Scientific classification
- Domain: Bacteria
- Kingdom: Bacillati
- Phylum: Cyanobacteriota
- Class: Cyanophyceae
- Genus: †Kulparia W.V.Preiss & M.R.Walter, 1972
- Type species: †K. kulparensis W.V.Preiss & M.R.Walter, 1972
- Species: †K. kulparensis W.V.Preiss & M.R.Walter 1972; †K. alicia (P.E.Cloud & Semikhatov) W.V.Preiss & M.R.Walter 1972;

= Kulparia =

Genus of Neoproterozoic cyanobacteria

Kulparia is a genus of fossil stromatolite-forming cyanobacteria from the late Neoproterozoic era. It is named after the town of Kulpara in South Australia, where the type specimen was found nearby.

==Description==
Kulparia is a genus of cyanobacteria known from fossil stromatolites characterised by long, bumpy, almost straight columns arranged radially or parallel. Branching between columns is α- or β- parallel. Bridging and coalescing are very frequent, a wall between bridges is almost always present. Projections are moderately frequent to rare.

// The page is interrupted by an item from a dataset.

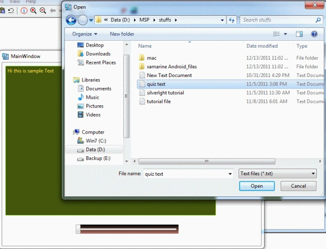The image size is (326, 249).
Task: Open the Text files (*.txt) filter dropdown
Action: click(x=278, y=174)
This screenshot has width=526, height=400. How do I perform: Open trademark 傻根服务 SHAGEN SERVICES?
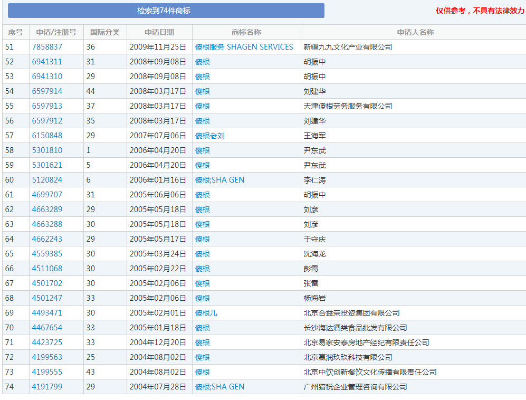(x=244, y=46)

The stromatolites of Kulparia appear similar to Minjaria and Boxonia in gross form but is distinguished by its bumpy column margins and frequent bridging and coalescing.

==Taxonomy==
K. kulparensis was initially assigned to the genus Patomia as Patomia sp. nov (Glaessner, Preiss, & Walter 1969) but was later assigned to its own genus where it became the type species.

Two species are recognised, K. kulparensis, and K. alicia.

==Distribution==
Fossils of K. kulparensis have been found in the Umbertana Group in the northern Yorke Peninsula in South Australia, 4 mi south of Kulpara.

K. alicia fossils have been found in the Loves Creek Member of the Bitter Springs Formation in the Amaedus Basin of Western Australia, 2.3 mi west-south-west of Jay Creek Aboriginal Settlement.